Introduction

The study of the relationship between natural geological factors and health in humans and animals has been called medical geology (Selinus et al. 2013). It is a field of research with many years of tradition, which forms part of the discipline known as environmental epidemiology. Historically, it arose as a result of the observation of geographical differences in disease distribution (Peeters 1987). Medical geology is currently undergoing a qualitative change due to the interaction among scientist from different disciplines, and in research opportunities to better understand how the natural environment impacts human health (Centeno et al. 2013).

The Spanish Geological and Mining Institute (Instituto Geológico and Minero de España/IGME) recently published the “Geochemical Atlas of Spain”, the first geochemical study of surface materials to cover the entire country (Locutura et al. 2012), and the study reported here is fruit of the collaboration among cancer epidemiologists (López-Abente et al. 2007) (López-Abente et al. 2014) and geochemists from IGME (Locutura et al. 2012).

The presence of toxic metals in soil per se, and in soil impacted human activities is a major concern for both human health and ecotoxicology (Ranville 2005). Exposure to arsenic and heavy metals is associated with various types of cancer, but there is far less information on the health effects of low-dose chronic exposure to many trace metals (Naujokas et al. 2013) (Centeno et al. 2013). Studies on the health effects of metals in topsoil belong to this latter category.

Data drawn from geochemical soil studies tend to be recorded in milligram per kilogram or parts per million (ppm) and have been called compositional data (Aitchison 1994) or closed number systems (Reimann et al. 2011). Data of this type are characterised by vectors whose components are the part of a whole and are not therefore independent (e.g. their sum is a constant). For instance, in geochemical soil studies, this could induce negative correlations or no correlations in variables one would logically expect to be positively correlated. The usual approach in the compositional analysis is to remove the closure effects in data points, using different transformations, (viz, logratio analysis) (Aitchison 1982) based on relative magnitudes. Because the absolute magnitudes of compositional variables are ratios to a common sum, Aitchison proposed to use relative magnitudes by calculating the ratio of each compositional variable compared to a single variable that functions as a constant divisor (Xie et al. 2003). Multivariate analysis is applied to logratios instead of the original data.
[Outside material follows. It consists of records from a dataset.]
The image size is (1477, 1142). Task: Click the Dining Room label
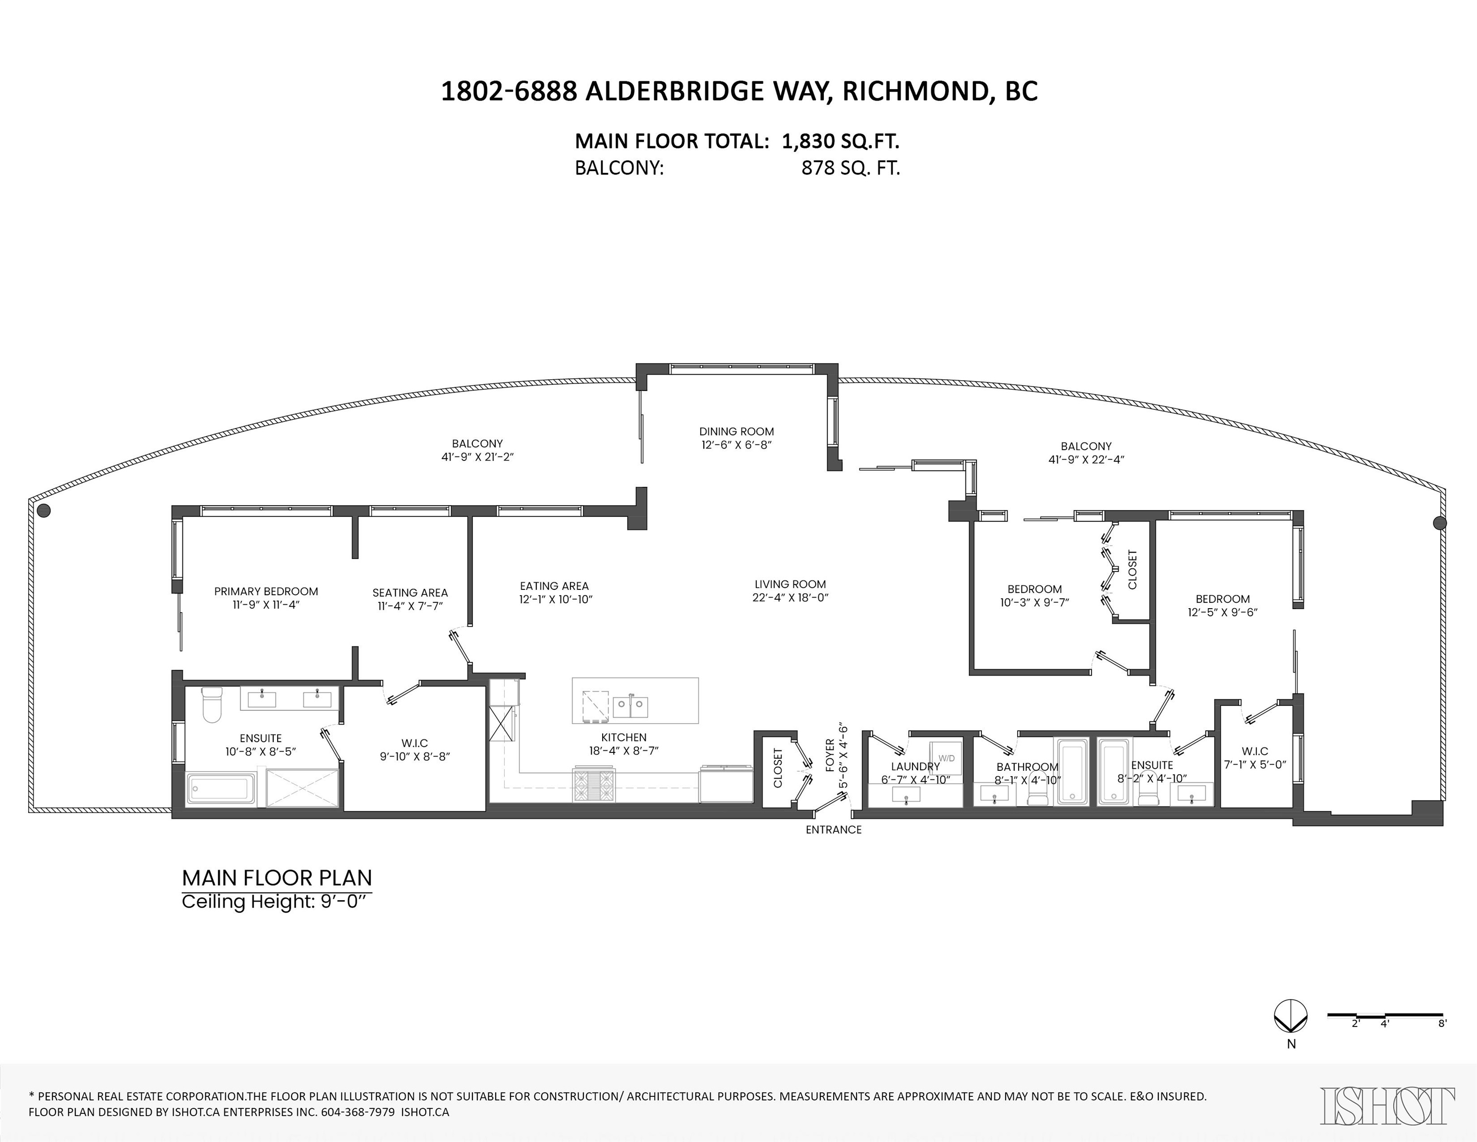tap(737, 431)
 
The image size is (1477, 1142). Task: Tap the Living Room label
tap(790, 584)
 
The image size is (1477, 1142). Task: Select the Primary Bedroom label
tap(266, 592)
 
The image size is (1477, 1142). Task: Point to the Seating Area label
tap(410, 593)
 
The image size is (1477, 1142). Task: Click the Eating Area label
tap(554, 586)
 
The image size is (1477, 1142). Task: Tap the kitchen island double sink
tap(630, 707)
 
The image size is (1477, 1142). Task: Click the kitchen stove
tap(594, 784)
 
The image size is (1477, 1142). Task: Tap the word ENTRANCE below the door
tap(833, 830)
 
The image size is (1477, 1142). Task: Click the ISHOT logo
tap(1388, 1106)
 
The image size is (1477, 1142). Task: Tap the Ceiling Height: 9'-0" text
tap(277, 902)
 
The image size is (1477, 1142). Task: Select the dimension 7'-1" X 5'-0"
tap(1254, 765)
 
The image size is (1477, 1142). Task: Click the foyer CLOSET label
tap(777, 767)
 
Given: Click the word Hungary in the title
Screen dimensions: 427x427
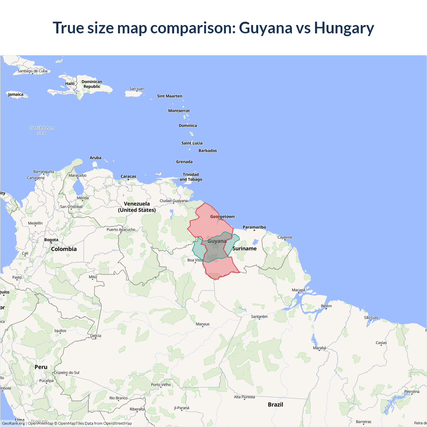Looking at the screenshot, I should [x=344, y=28].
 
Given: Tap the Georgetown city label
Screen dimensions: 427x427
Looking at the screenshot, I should [x=222, y=217].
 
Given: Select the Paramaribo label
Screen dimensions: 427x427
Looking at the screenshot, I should [x=254, y=227].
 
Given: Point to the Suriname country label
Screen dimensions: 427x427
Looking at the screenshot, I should [x=245, y=249].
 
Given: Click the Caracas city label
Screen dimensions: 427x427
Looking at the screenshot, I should [x=128, y=176].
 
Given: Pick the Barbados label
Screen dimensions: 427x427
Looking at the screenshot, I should [x=207, y=151].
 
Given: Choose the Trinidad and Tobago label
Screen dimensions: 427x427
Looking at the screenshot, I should [x=191, y=177].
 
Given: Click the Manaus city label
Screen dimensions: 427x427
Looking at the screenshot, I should [x=203, y=324].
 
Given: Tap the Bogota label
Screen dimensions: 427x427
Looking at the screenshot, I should [x=51, y=240].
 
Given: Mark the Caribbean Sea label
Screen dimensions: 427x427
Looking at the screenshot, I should [x=42, y=130].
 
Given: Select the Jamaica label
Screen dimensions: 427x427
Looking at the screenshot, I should [x=16, y=94].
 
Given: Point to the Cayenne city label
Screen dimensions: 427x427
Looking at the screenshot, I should [x=285, y=238].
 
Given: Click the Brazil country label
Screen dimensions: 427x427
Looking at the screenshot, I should [x=276, y=404].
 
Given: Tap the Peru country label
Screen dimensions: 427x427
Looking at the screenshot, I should [x=41, y=367].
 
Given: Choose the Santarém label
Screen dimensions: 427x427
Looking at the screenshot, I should [x=259, y=317].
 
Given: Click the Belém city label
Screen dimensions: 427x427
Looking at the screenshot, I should [x=326, y=306].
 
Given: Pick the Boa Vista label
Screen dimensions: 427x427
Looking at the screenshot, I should [x=195, y=260].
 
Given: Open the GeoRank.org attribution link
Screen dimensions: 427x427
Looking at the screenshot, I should [x=13, y=423].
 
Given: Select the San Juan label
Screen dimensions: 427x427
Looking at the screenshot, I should [x=137, y=89].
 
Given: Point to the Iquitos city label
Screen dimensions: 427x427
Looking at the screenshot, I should [x=60, y=331].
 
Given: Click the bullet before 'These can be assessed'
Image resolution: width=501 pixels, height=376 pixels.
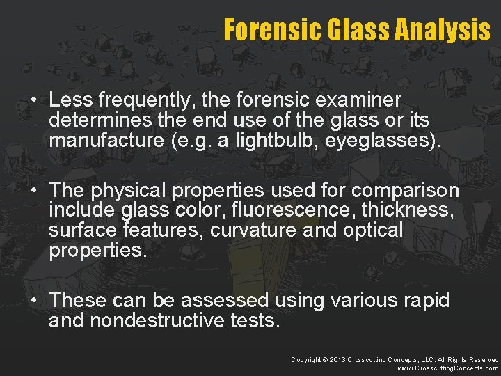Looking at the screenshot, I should pos(33,301).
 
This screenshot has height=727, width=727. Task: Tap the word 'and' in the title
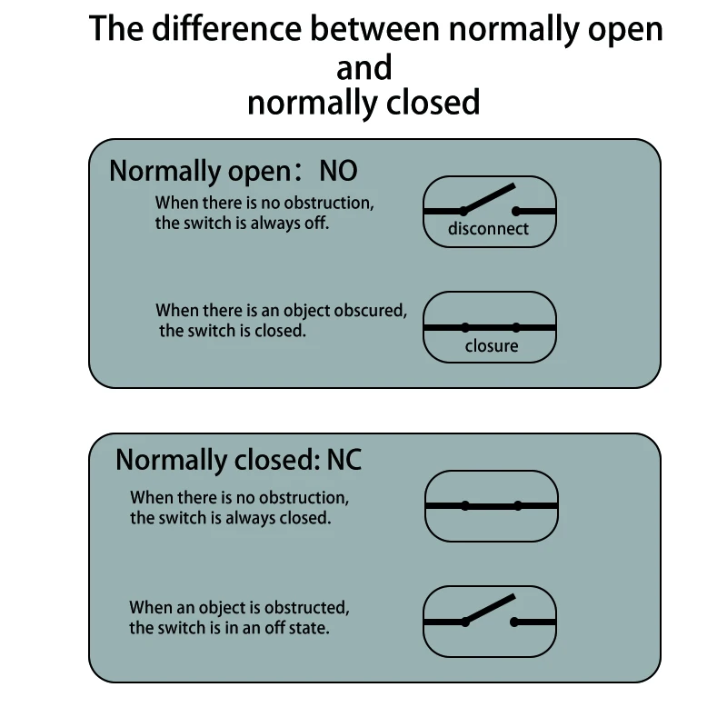(364, 67)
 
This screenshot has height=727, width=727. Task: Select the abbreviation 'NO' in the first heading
(338, 171)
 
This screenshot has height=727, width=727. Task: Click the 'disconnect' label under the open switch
(488, 229)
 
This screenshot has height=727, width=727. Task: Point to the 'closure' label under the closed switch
(491, 345)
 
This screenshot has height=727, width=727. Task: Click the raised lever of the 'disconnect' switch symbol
(489, 198)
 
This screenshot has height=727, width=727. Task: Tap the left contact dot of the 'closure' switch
(464, 326)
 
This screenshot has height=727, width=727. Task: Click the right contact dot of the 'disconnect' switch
(515, 210)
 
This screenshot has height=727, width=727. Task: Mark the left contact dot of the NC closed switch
(465, 505)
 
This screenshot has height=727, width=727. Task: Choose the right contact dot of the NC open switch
(514, 622)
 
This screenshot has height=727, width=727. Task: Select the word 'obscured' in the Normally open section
(367, 310)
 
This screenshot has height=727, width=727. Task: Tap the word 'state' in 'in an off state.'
(308, 627)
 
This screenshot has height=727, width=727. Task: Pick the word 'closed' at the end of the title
(433, 103)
In this context, the aim of this study was to assess the possible association between heavy metal and metalloid levels in topsoil and mortality due to 27 different tumour types in 7917 Spanish mainland towns, with the resulting spatial relative risk (RR) estimates being adjusted for sociodemographic variables as possible confounders.

Material and methods

Mortality data and soil sampling and metal analysis

A detailed description of the data of mortality and taken soil samples can be found in a previously published study (Nuñez et al. 2016). Briefly, mortality data (observed and expected cases) for each of the 8077 (7917 mainland) Spanish towns were drawn from the records of the National Statistics Institute (NSI) for the study period (1999–2008) and computed for 27 types of malignant tumours (see Supplementary data, Table S1) with a total of 861,440 deaths due to the tumours analysed. Across the period June 2008–November 2010, a total of 21,187 residual soil samples (13,505 from the surface horizon and 7682 from the deeper horizon) were collected at a total of 13,505 sampling points (13,317 in mainland Spain and 188 on the Canary and Balearic islands). Residual soil is a soil belonging to the geological substratum and therefore not transported. The residual soil samples were analysed by instrumental inductively coupled plasma mass spectrometry (ICP-MS). The elements included in this analysis were Al, As, Cd, Cr, Cu, Fe, Mn, Ni, Pb and Zn. A detailed description of the sample-collection and the chemical-analysis techniques used can be found in the Geochemical Atlas of Spain (Locutura et al. 2012). All the laboratory determinations were performed at Activation Laboratories Ltd., (Actlabs, Ontario).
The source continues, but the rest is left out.